# [What is needed]
The full listing, exactly as written and with no images, is the expected output.

=== Section Start ===

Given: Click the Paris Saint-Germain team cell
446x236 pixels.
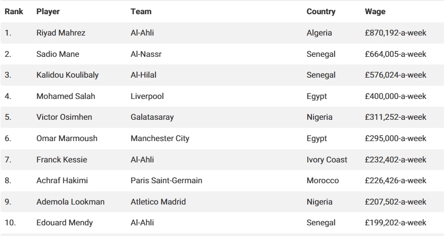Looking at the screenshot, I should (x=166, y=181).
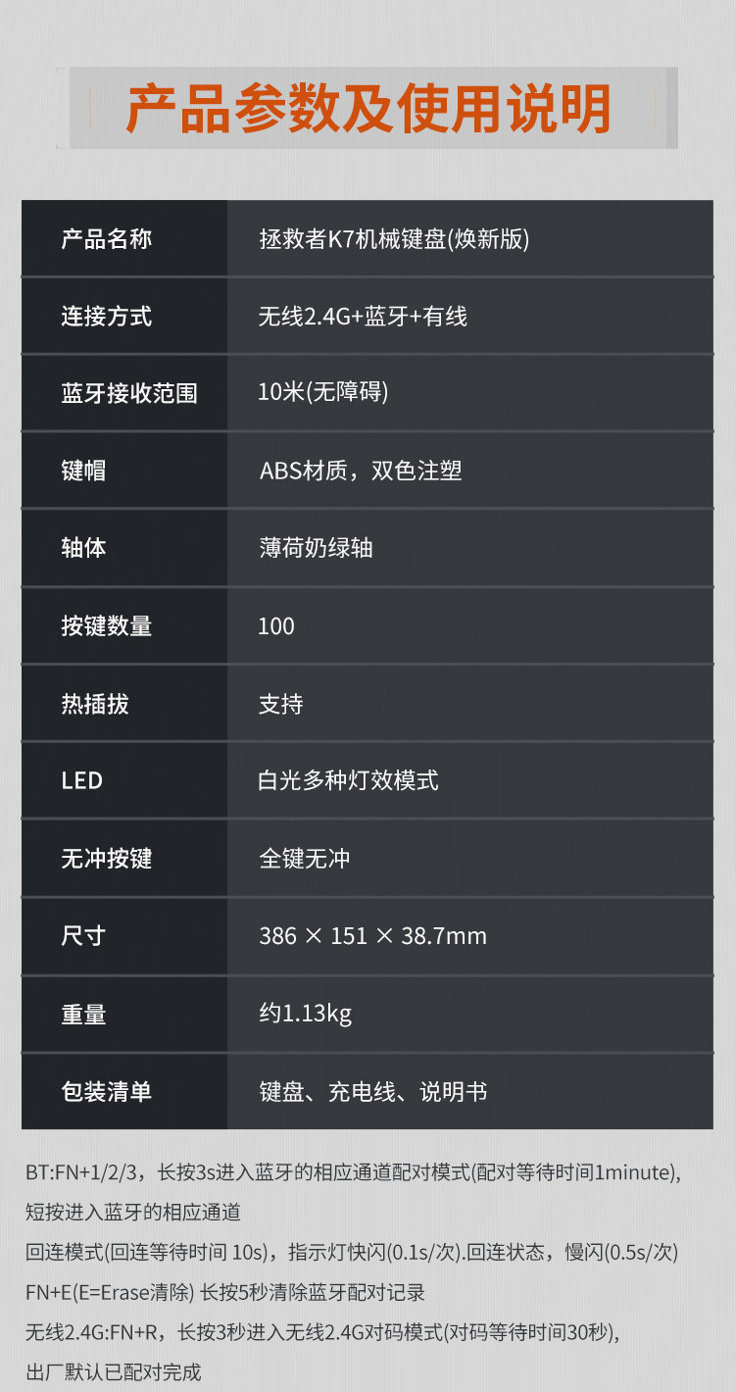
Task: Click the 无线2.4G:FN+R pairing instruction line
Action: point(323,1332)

=== Section End ===

# [Exercise answer]
Given: Click the Paris Saint-Germain team cell
446x236 pixels.
Looking at the screenshot, I should (x=166, y=181).
Task: Click the 无线2.4G:FN+R pairing instruction line
Action: point(323,1332)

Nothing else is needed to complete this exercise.